Introduced March 6, 2025 by Ronald Lee Wyden · Last progress March 6, 2025
The bill invests substantially in health care access, public‑health preparedness, and drug‑price transparency—potentially improving care and lowering drug costs for many—while imposing sizable new reporting/compliance duties, privacy risks, and bigger federal spending commitments that may shift costs or pains onto states, plans, providers, and taxpayers.
Millions of patients, employers, and plan members: the bill forces far more PBM and drug‑price transparency (rebates, net drug prices, per‑claim data, PBM pass‑through rules and audits), giving consumers, employers, and regulators better information to identify high‑cost drugs and negotiate lower prices.
Low‑income, uninsured, and rural communities: the bill provides large, multi‑year increases and short‑term transitional funding for community health centers, the National Health Service Corps, teaching health center GME, and targeted disease programs (diabetes, WTC Health Program, sickle cell, breast/cervical cancer, dental), supporting primary care access and workforce capacity.
Patients and public health: the bill boosts preparedness and surveillance capacity by funding Hospital Preparedness Programs, regional biocontainment labs, wastewater surveillance grants, AMR strategy and diagnostic preparedness, and related training, improving readiness for pandemics and other biological threats.
Taxpayers and federal budget: the bill increases authorizations and new program funding across many public‑health, community health, preparedness, and program areas, raising federal outlays and adding to budgetary pressure absent offsets.
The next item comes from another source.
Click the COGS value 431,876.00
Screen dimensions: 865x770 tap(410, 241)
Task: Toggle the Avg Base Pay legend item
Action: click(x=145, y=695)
States, plans, providers, pharmacies, and small businesses: the bill creates widespread new reporting, auditing, and data‑collection requirements (PBMs, pharmacies, hospitals, state Medicaid agencies, grantees), imposing significant administrative and compliance burdens that may be passed to consumers or reduce provider/plan capacity.
Patients and consumers: the compliance costs and operational shifts required of PBMs, plans, pharmacies, and small providers could be passed through as higher premiums, cost‑sharing, or reduced benefits, offsetting some intended savings for enrollees.
Based on analysis of 36 sections of legislative text.
Broad health‑system reforms: streamlines out‑of‑State Medicaid provider enrollment for children, imposes PBM transparency/reporting, adjusts Medicare/Medicaid payment rules, and funds multiple public‑health programs.
Requires many health-sector reforms and new reporting rules, increases targeted public‑health funding, and changes drug, patent, and hospital payment rules. Key changes include streamlining Medicaid enrollment for eligible out‑of‑State providers treating children on Medicaid, new reporting and transparency requirements for pharmacy benefit managers (PBMs) in Part D and for group health plans, Medicare Advantage provider‑directory accuracy requirements, caps on patents asserted in certain biosimilar suits, date shifts/extensions for some Medicare hospital payment rules, and multi‑year funding/reauthorizations for community health centers, teaching health centers, and other public health programs. Imposes new data/reporting duties on States, plans, PBMs, and manufacturers; authorizes and specifies multiple appropriations for FY2025–FY2029 and creates several new programs (regional biocontainment labs, maternal‑health study, expanded surveillance/overdose programs). Many provisions take effect on staggered dates (some months/years after enactment).